The curtsy is an iconic moment in the first film of the franchise and marks one of Katniss’ earliest signs of rebellion. It takes place after she shoots an arrow directly into a viewing room with Capitol residents who have come to watch the new tributes hone their talents in training before entering the 74th annual Hunger Games.
For Lucy, it comes after she is reaped for the 10th annual Hunger Games as one of the tributes from District, who goes on to become its first victor — and only victor until Haymitch Abernathy (Woody Harrelson in the first franchise) and eventually Katniss and Peeta Mellark (Josh Hutcherson).
Prequel director Francis Lawrence, who also helmed Catching Fire and both Mockingjay films, told Entertainment Tonight he improvised Lucy’s sassy curtsy while they were filming.
“It was something that I made up on the day and had Rachel do because we’re constantly looking for, in the making of this, little sort of Easter eggs that would excite the fans,” Lawrence told the publication. “I thought, ‘Wow, this is really cool. If she does this then, you know, Katniss could have heard generations later about this kind of rebellious, irreverent act of this woman that was a singer and did this sort of bow curtsy at the reaping.’”
He added, “It just gives a different sort of meaning to Katniss’ action, and I think that it’s a really fun element of this movie, to get lots of those moments.”
The director also shared his thoughts on the theory fans have that Lucy and Katniss are related somehow, noting that he and producer Nina Jacobson don’t necessarily believe it. However, he explained that he appreciates that author Suzanne Collins allows fans to come up with their own theories and debate them.
The Ballad of Songbirds and Snakes will follow the relationship between Lucy and Coriolanus Snow (Tom Blyth), her mentor in the Games who fans know eventually goes on to become the villain of the Hunger Games franchise.
Lawrence and Jacobson were especially interested in exploring Snow’s villain origin story and finding a way to balance sympathizing with someone who seems good despite knowing who he ends up being.

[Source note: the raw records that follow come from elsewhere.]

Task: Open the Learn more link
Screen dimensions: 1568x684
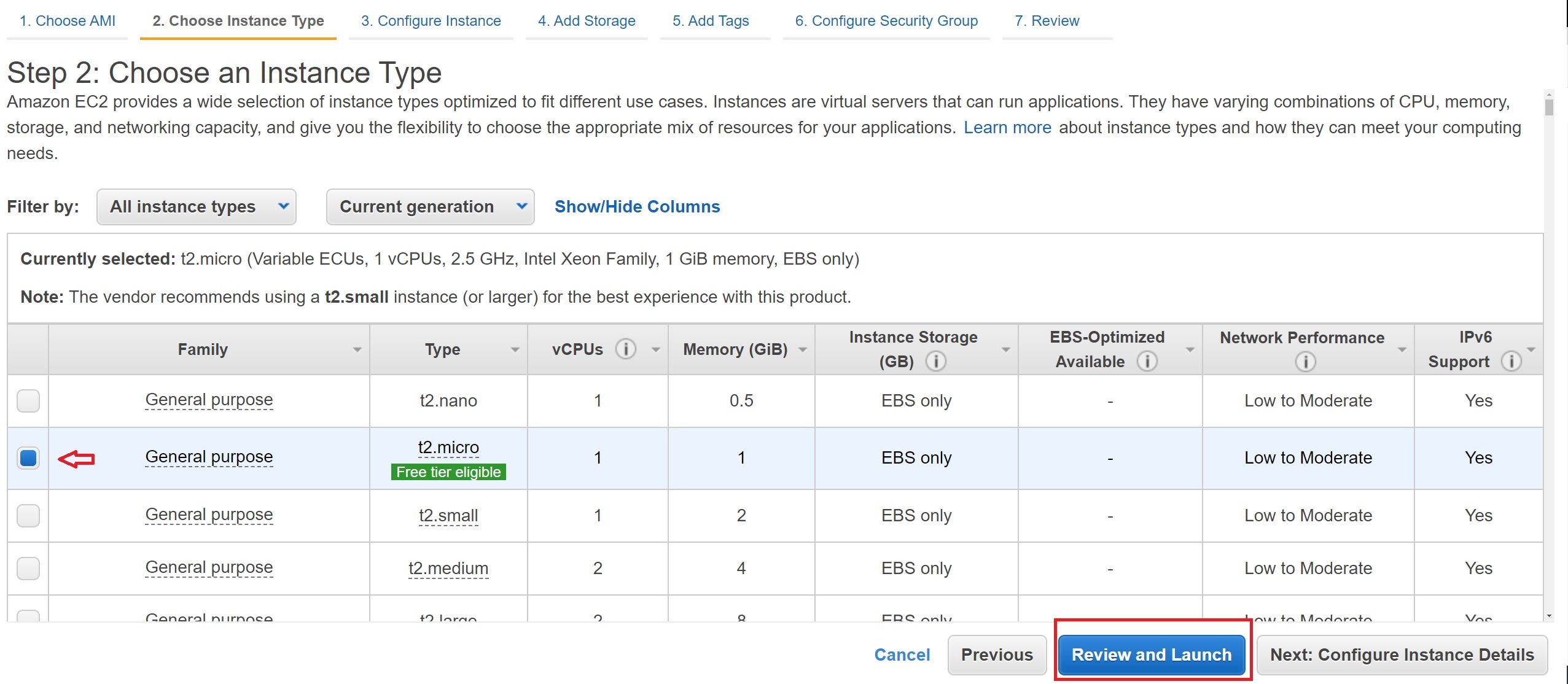Action: click(x=1007, y=128)
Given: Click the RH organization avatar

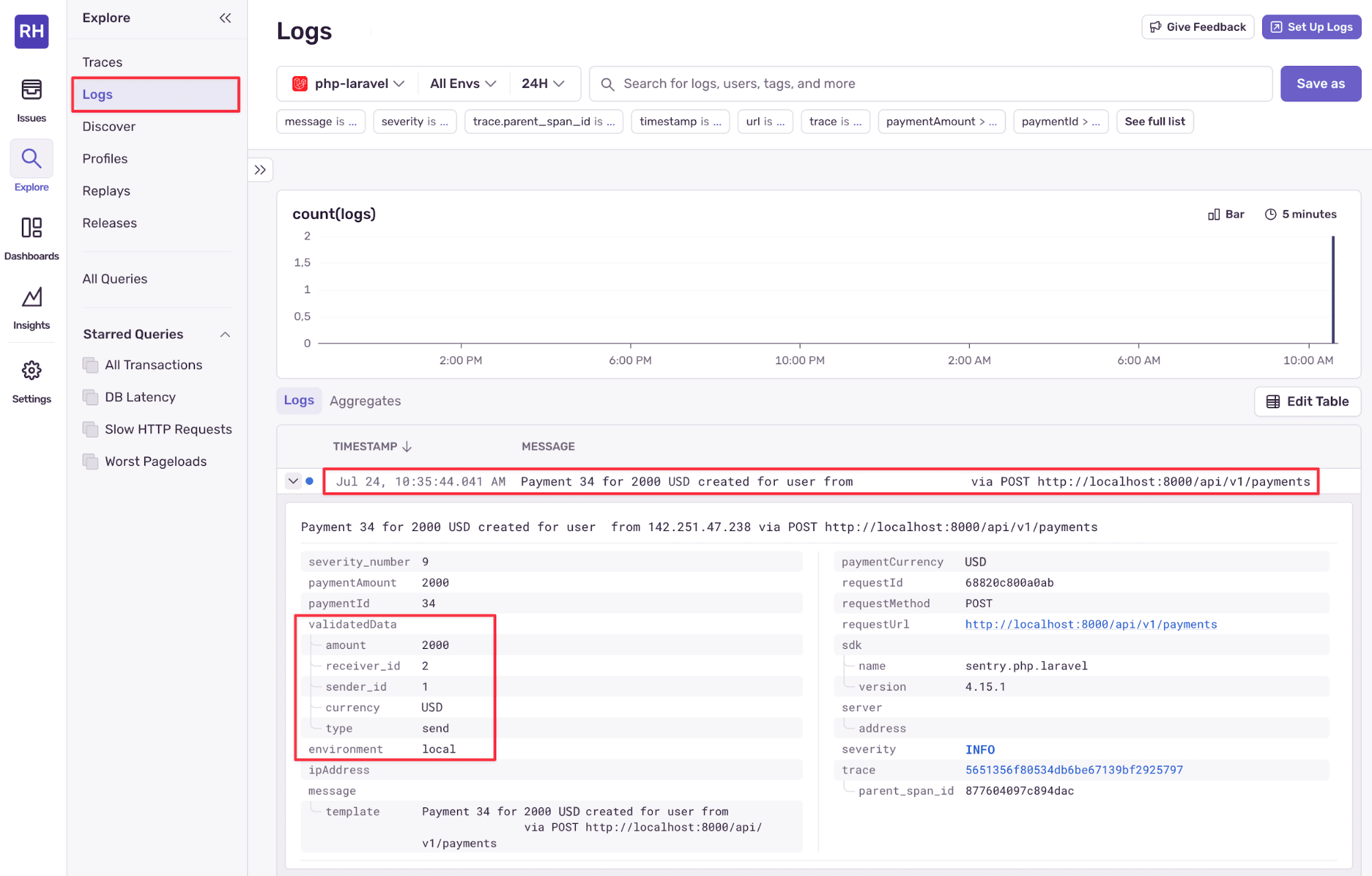Looking at the screenshot, I should click(32, 31).
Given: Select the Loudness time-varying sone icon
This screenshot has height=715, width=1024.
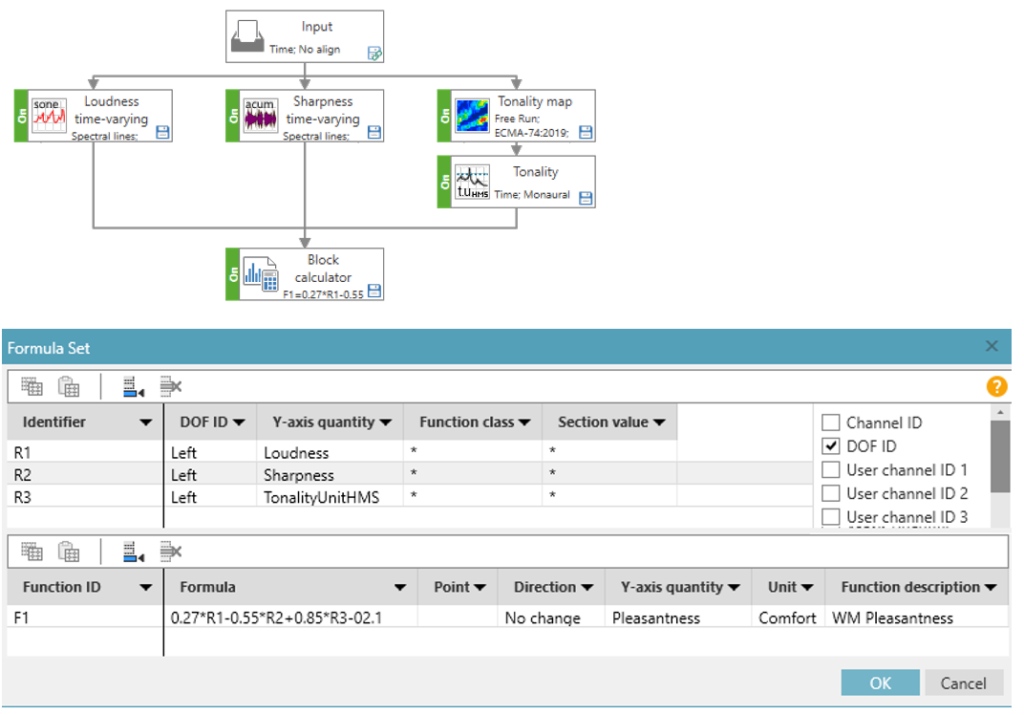Looking at the screenshot, I should (50, 116).
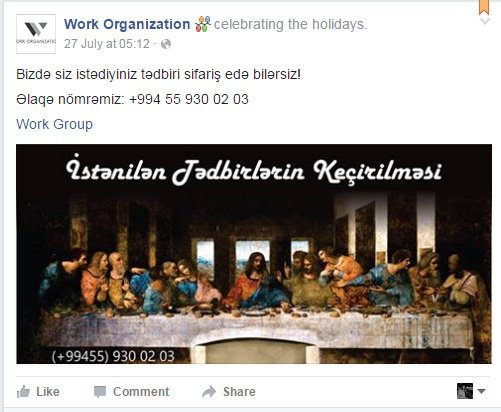This screenshot has height=412, width=501.
Task: Expand the post options chevron
Action: pos(485,21)
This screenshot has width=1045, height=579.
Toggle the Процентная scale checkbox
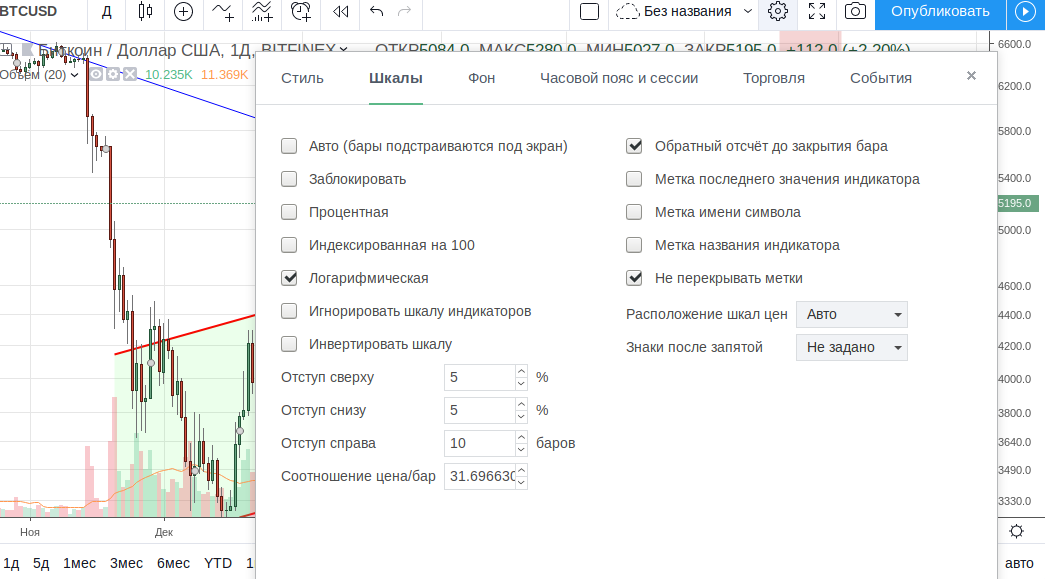[x=290, y=212]
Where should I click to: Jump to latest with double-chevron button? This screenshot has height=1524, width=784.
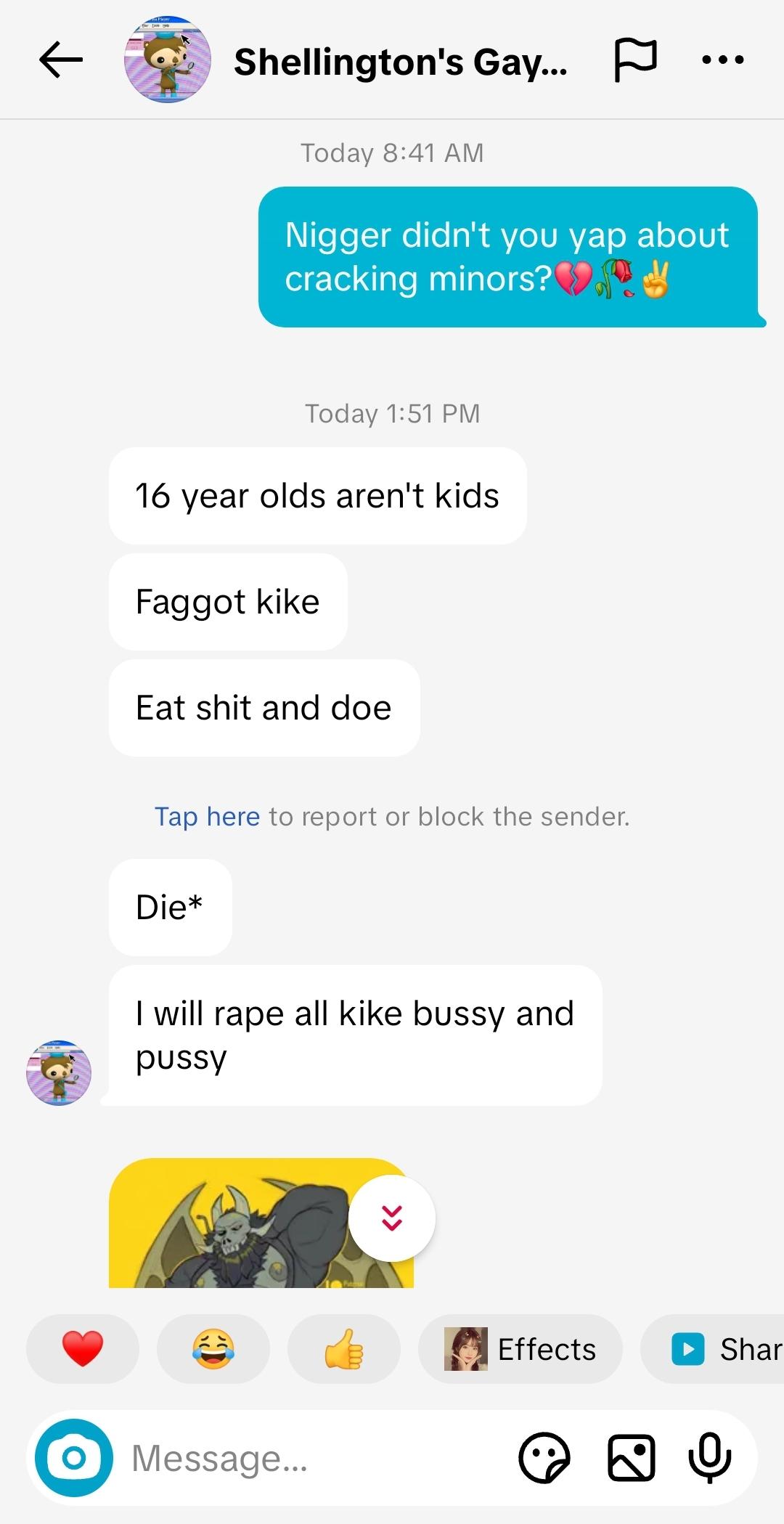coord(392,1218)
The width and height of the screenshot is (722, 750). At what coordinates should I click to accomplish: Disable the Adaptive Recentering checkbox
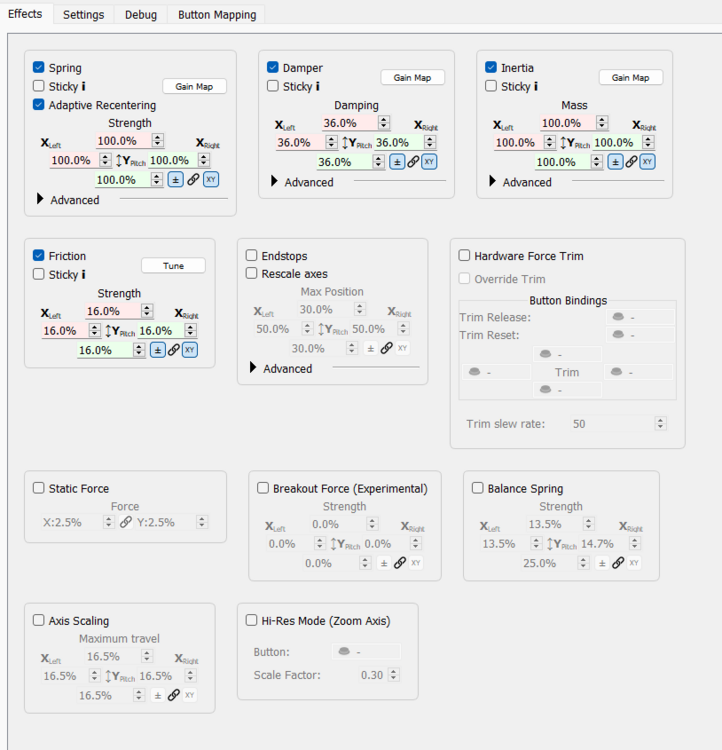(x=39, y=105)
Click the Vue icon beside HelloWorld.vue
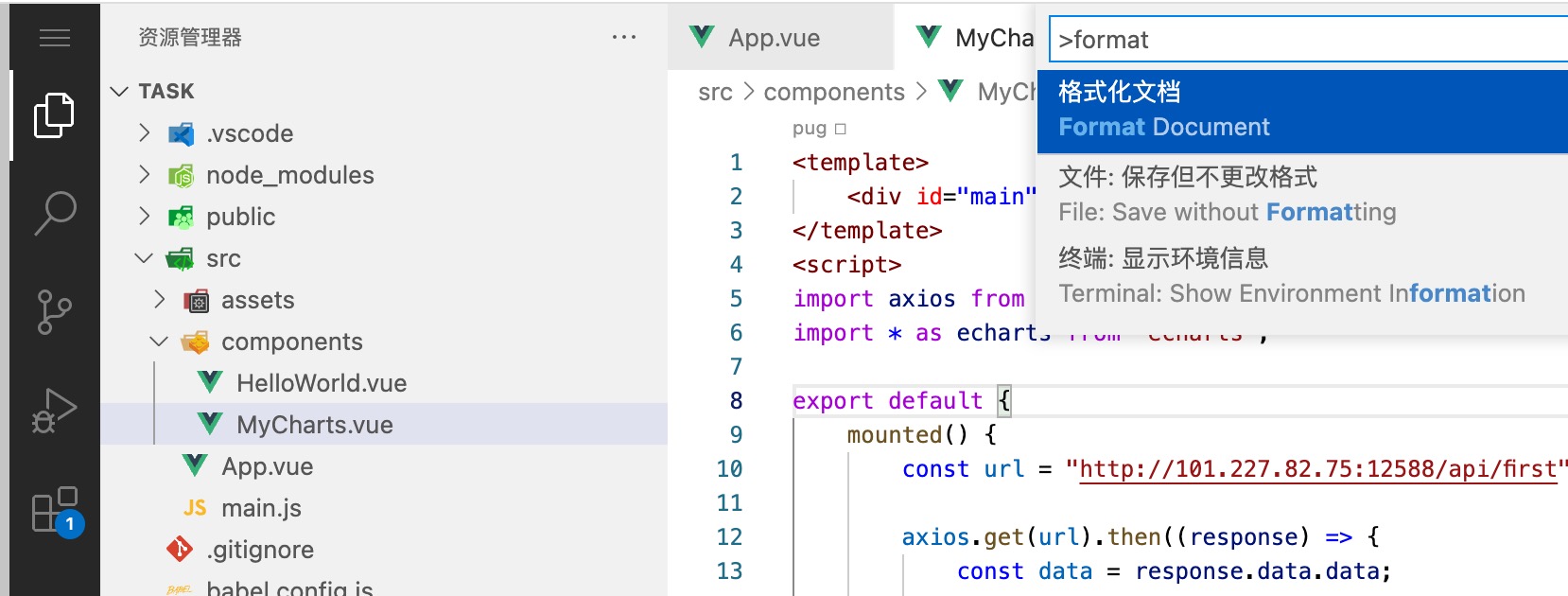 (210, 382)
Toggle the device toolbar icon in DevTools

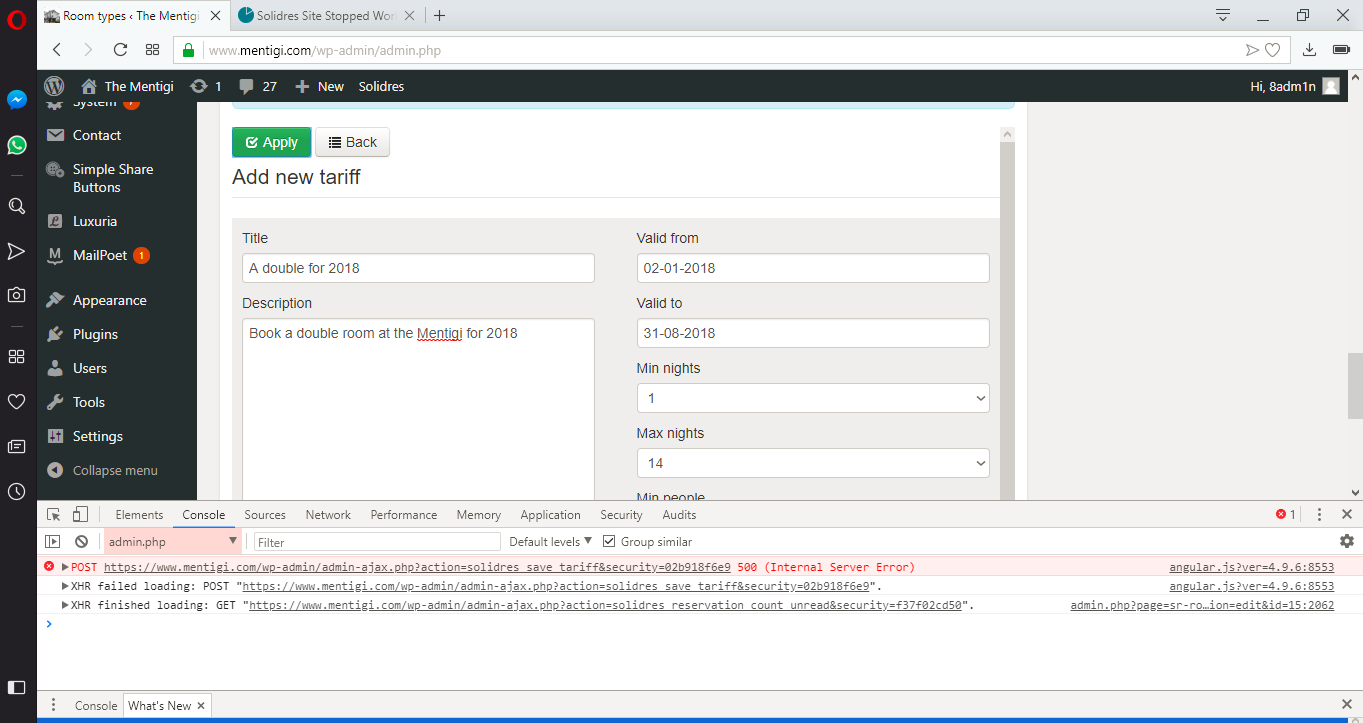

“It was making sure that we got an audience behind it and to empathize and root for a character that they know is so awful in the original stories,” the director explained. “The other tricky bit is that because he’s going to break bad, you want to make sure that even though we have people rooting for him, that we still are seeding in all the elements of ambition, that hunger for power and greed and the darkness, so that when he does go dark, it’s believable and truthful and honest, and you understand it.”
The Hunger Games: The Ballad of Songbirds and Snakes hits theaters Nov. 17.